Опираясь на сведения.
**A)** Ответьте по фрагменту о религиозном познании:
(i) С чем сравнивается религиозный фанатизм нашего времени как явление вымершее?
(ii) Какой частицей, по тексту, направляется всё познание религии?
(iii) Кто, по тексту, в этом отношении даже хуже авторов, от которых естественно было бы ждать фанатизма?
**B)** Воспроизведите без изменений отрезок фрагмента о религиозном познании от слов «Что так понимаемая» по слова «ней самой точек.» включительно.

Однако глубоко ошибочно объяснение бесспорно существующей враждебности. Менее всего она может

быть объяснена излишним жаром веры. В наше время религиозный фанатизм есть явление столь же вымершее, как и мадагаскарские птицы. Не знаю, где он, этот фанатизм, и кто его видел на самом деле. Да кроме того, фанатизм делается враждебным, вникнув в чужое исповедание и открыв в нем нечто существенно отрицающее то, чему сам он предан. Существующая же враждебность имеет характер методологический. Она определяется не содержанием обсуждаемой религии или обсуждаемого исповедания, а приемом самого познавания. Это свойственное всей культуре Нового времени познавание чрез отрицание: omnis determinatio est negatio[1921] Новое время познает не симпатическим проникновением в реальность, а чрез враждебное реальности утверждение себя самого, упирающееся в непроницаемую ему препону, реальность. Рационалистическое познание Нового времени руководится не любовию, а предвзятою враждою; воистину bellum omnium contra omnes или, точнее, contra omnia.[1922]

Нигде с такою ясностью не обнаруживается эта методологическая вражда ко всему, как в деле религиозного познания. Современный человек заранее относится к изучаемой им религии или исповеданию как к чему‑то внешнему, чуждому, враждебному; он заранее умственно ощетинился, методологически настроился напасть. Но это вовсе не по чрезмерной любви к собственному исповеданию: и к нему он холоден, и от него он далек, и на него сознает возможность нападения. Все познание религии, в том числе и собственного исповедания, направляется частицею «Не». При соприкосновении с другой религией и другим исповеданием современный человек не видит и не хочет видеть внутреннего смысла того, к чему подошел он, внутренней связности его, внутренней закономерности и собственной формы. Точнее сказать, хочет не видеть. Но много ли смысла и связности видит он в собственном исповедании и в собственной религии? Можно ли вообще в современном человеке открыть волю к познанию Истины. Если он держится своего исповедания и своей религии, то причины этого скорее внешние — исторические навыки, воспитание, окружающее общество, наконец, просто инертность мысли и вялость сознания, заставляющие остерегаться четкого и ребром поставленного вопроса. Те, кто боятся фанатизма, могут не беспокоиться: современный человек достаточно безразличен к своей религии, ее не знает и не хочет знать, по крайней мере не знает как связную и целостную духовную форму. Если он изучает свою религию, свое исповедание, то лишь как сумму отдельных формул, обрядов и уставов, то есть так же внешне, со стороны подходит к своему, как это делается в отношении чужого. Если чужая религия в современном изучении лишается внутреннего единящего смысла, то как раз то же самое производится над своей собственной, и справедливость торжествует.

IV

Что так понимаемая враждебность имеет источником не фанатизм — это легко доказать простой ссылкой на любую книгу по истории религии. Кем бы ни была она написана и из каких бы кругов ни исходила, в ней все религии рассматриваются извне и все равно представляются глубоко ненужными. Позитивисты и разные проповедники терпимости в этом отношении даже хуже авторов, от которых казалось бы естественным ждать фанатизма. Очевидно, должен быть создан совсем иной подход к познанию религии и своей, и чужой, проникновению в нее изнутри. Очевидно, чтобы действительно познать религию, необходимо обозреть ее из каких‑то существенных в ней самой точек.

Исходные данные.
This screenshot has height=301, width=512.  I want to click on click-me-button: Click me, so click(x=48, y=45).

* * *

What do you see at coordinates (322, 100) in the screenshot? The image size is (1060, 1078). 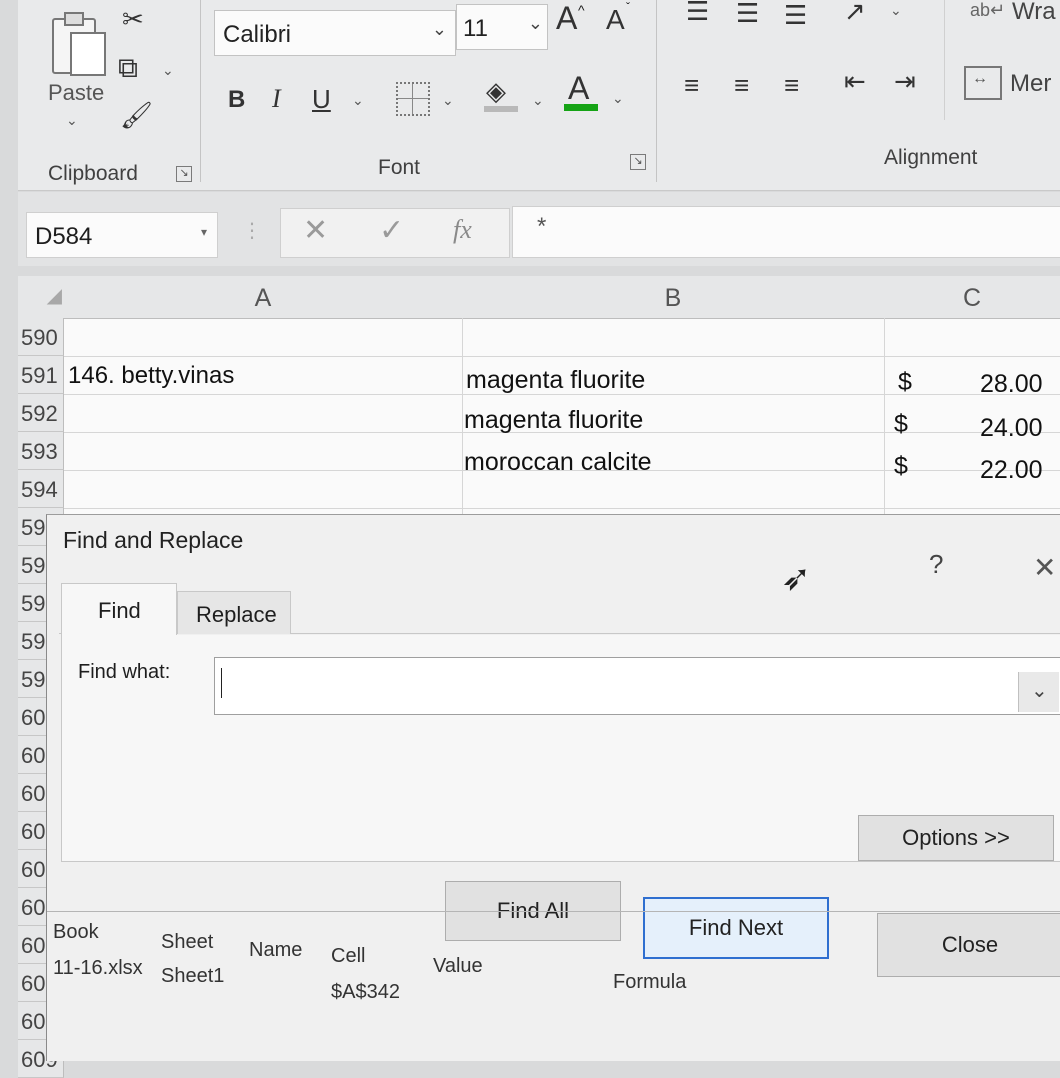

---

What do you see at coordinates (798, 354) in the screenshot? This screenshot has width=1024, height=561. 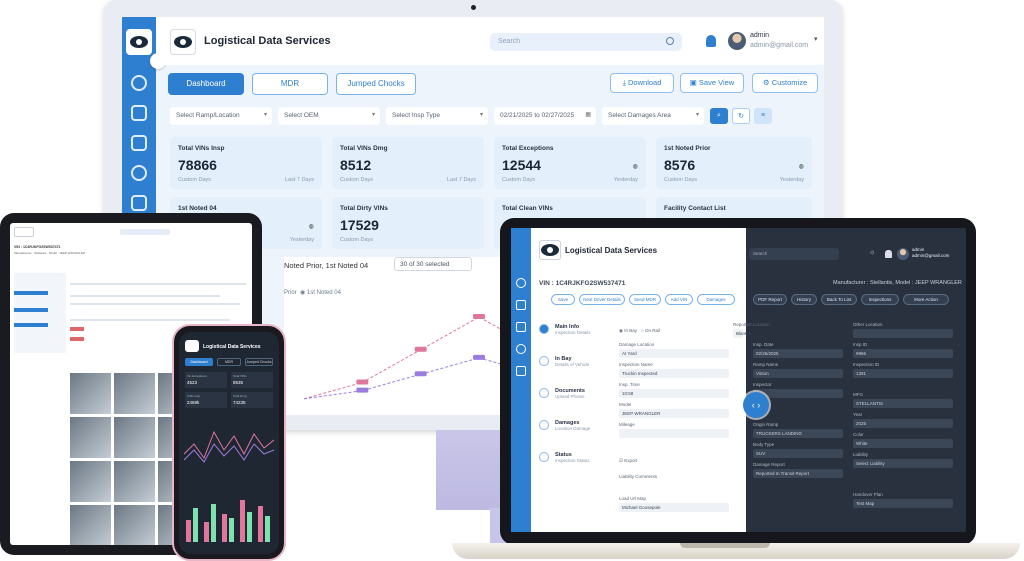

Результаты заданий.
**A)**
(i) С мадагаскарскими птицами.
(ii) Частицей «Не».
(iii) Позитивисты и разные проповедники терпимости.

**B)**
Что так понимаемая враждебность имеет источником не фанатизм — это легко доказать простой ссылкой на любую книгу по истории религии. Кем бы ни была она написана и из каких бы кругов ни исходила, в ней все религии рассматриваются извне и все равно представляются глубоко ненужными. Позитивисты и разные проповедники терпимости в этом отношении даже хуже авторов, от которых казалось бы естественным ждать фанатизма. Очевидно, должен быть создан совсем иной подход к познанию религии и своей, и чужой, проникновению в нее изнутри. Очевидно, чтобы действительно познать религию, необходимо обозреть ее из каких‑то существенных в ней самой точек.